## Extracted entries
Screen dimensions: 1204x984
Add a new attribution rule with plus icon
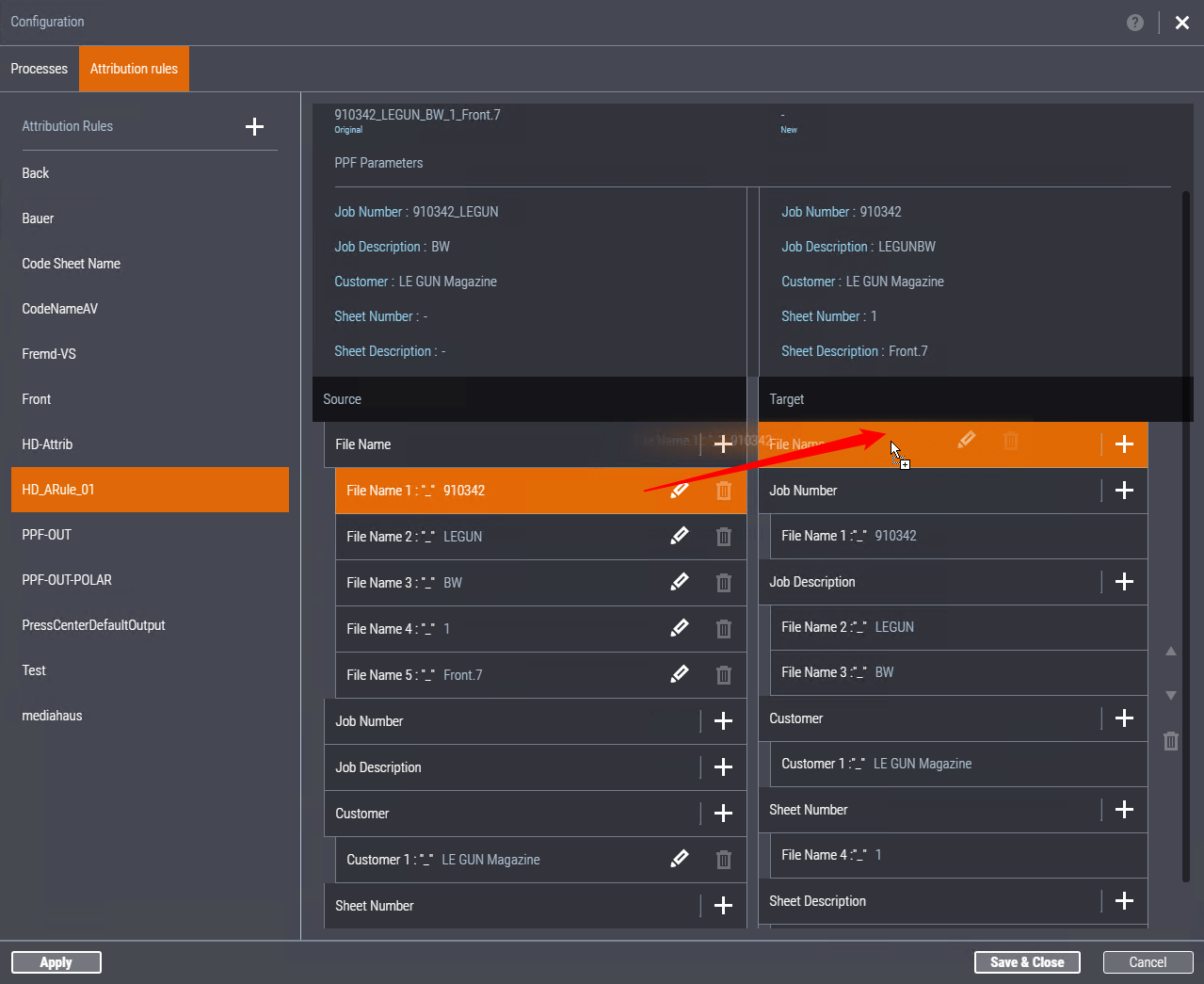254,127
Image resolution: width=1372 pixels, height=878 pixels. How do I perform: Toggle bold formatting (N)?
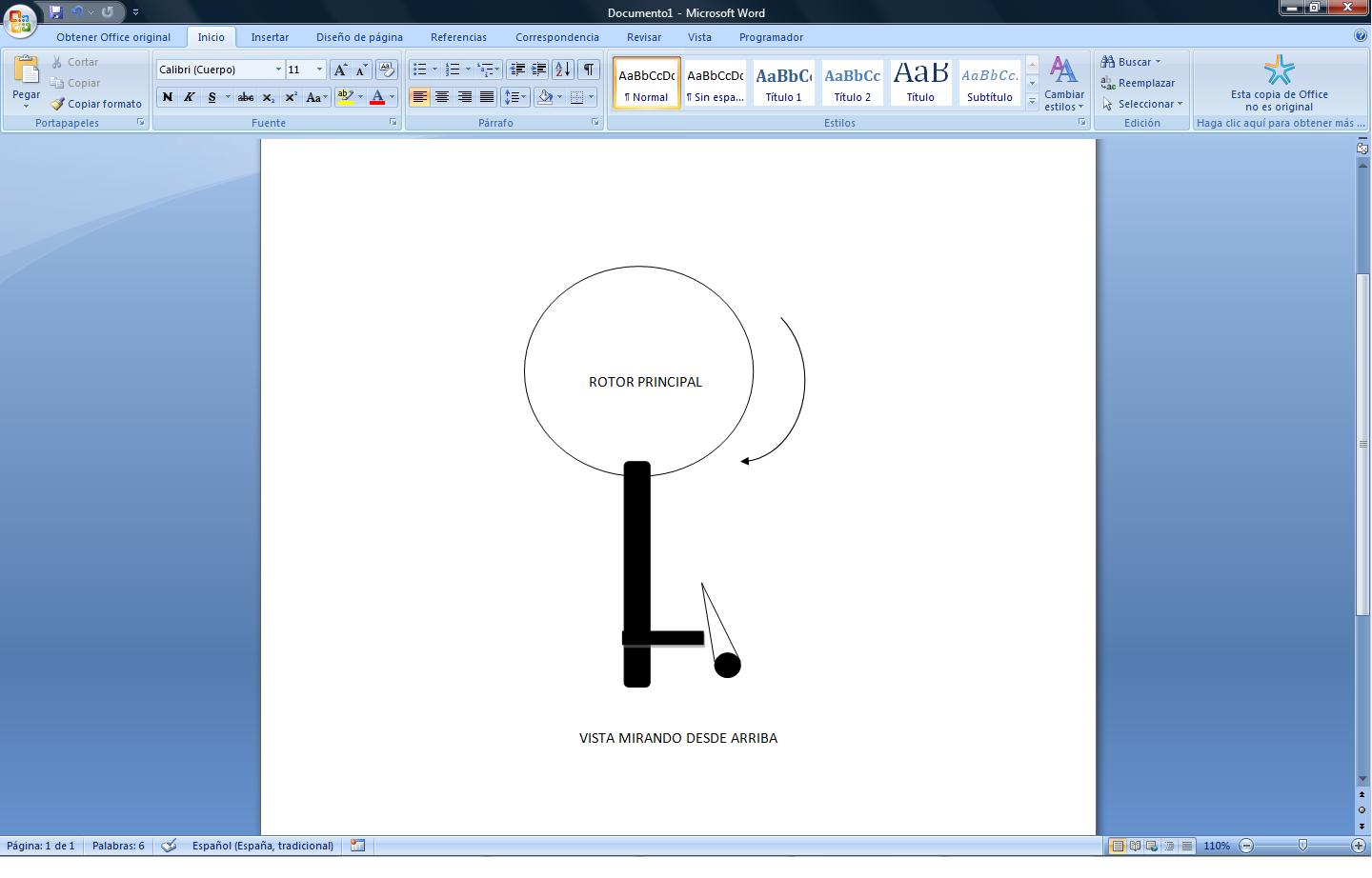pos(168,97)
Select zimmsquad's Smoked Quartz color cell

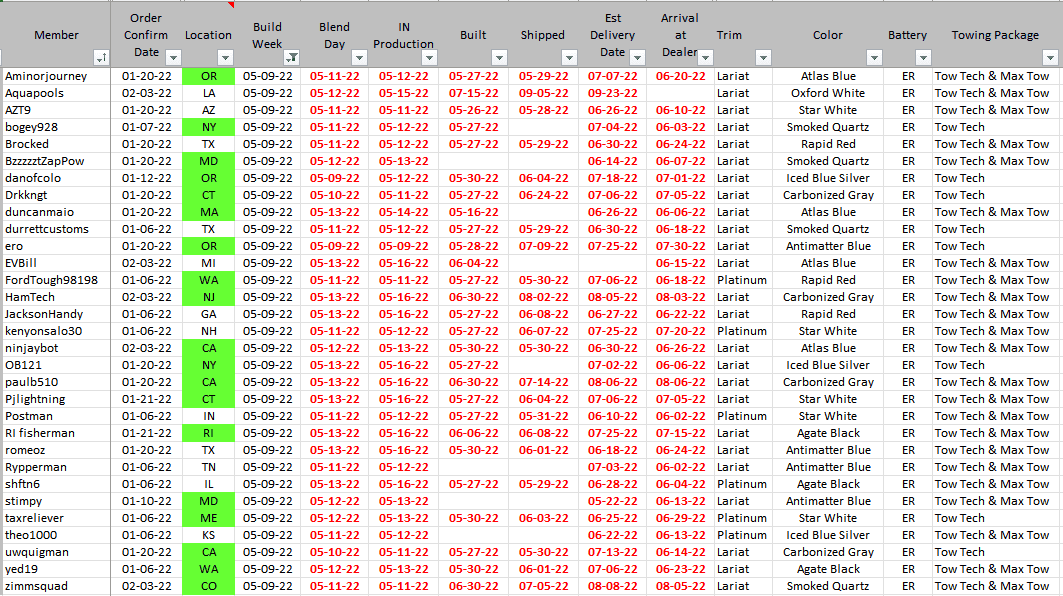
--
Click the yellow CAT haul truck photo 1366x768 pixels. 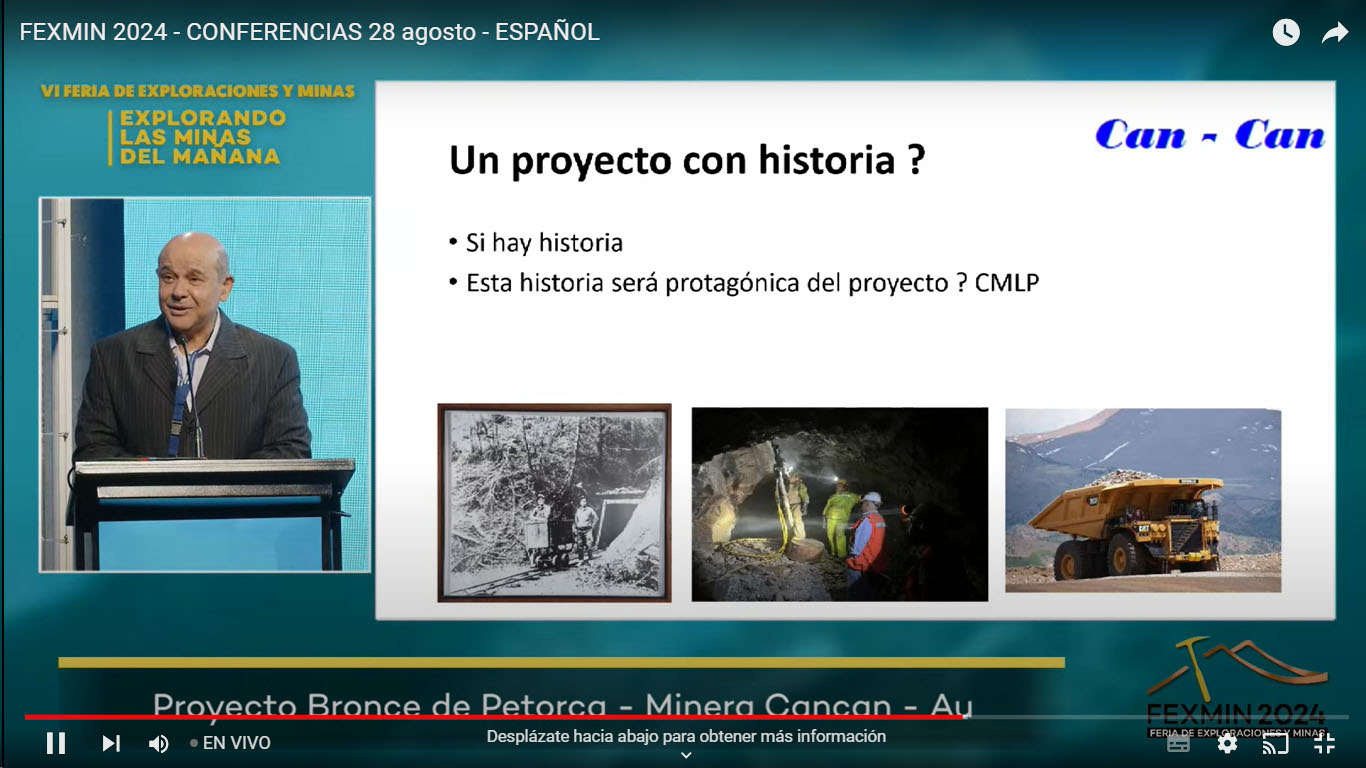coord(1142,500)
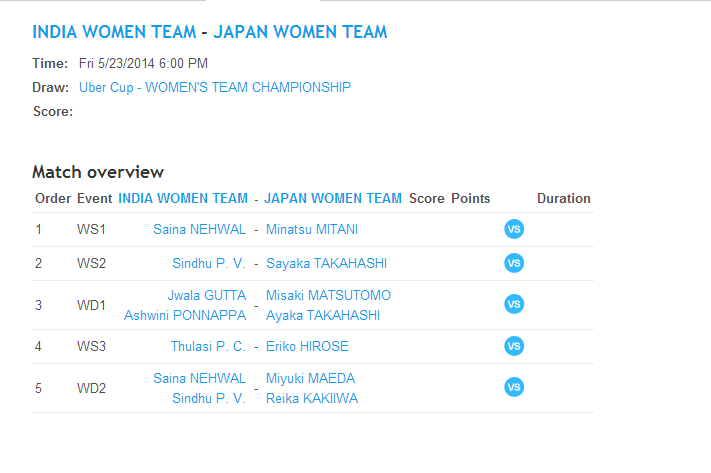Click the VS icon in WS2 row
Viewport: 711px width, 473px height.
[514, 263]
* * *
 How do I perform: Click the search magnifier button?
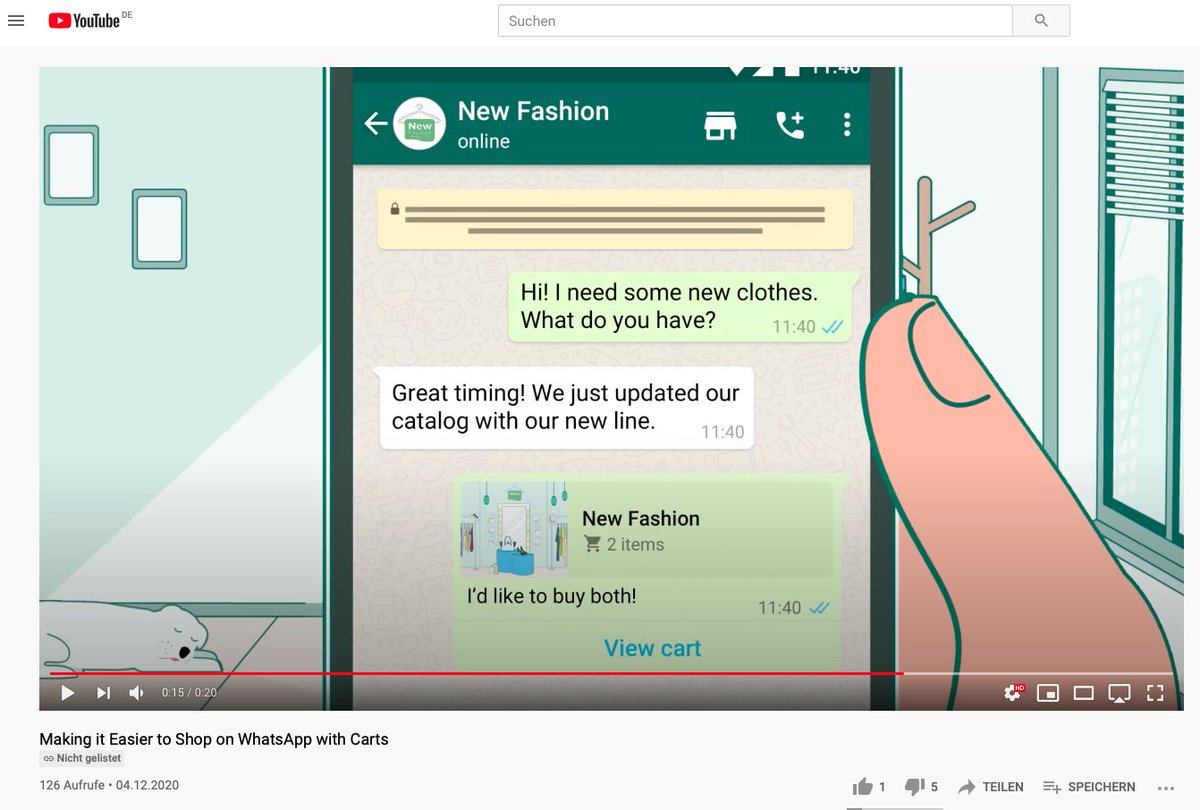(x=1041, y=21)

## What you should do
Given the listing above, retype only the span of lines from the line with "Image resolution: width=1372" up to and including the line with "Select zimmsquad's Smoked Quartz color cell", exactly as it stands and without pictures.

## Answer box
Image resolution: width=1372 pixels, height=878 pixels. How do I perform: Toggle bold formatting (N)?
pos(168,97)
Select zimmsquad's Smoked Quartz color cell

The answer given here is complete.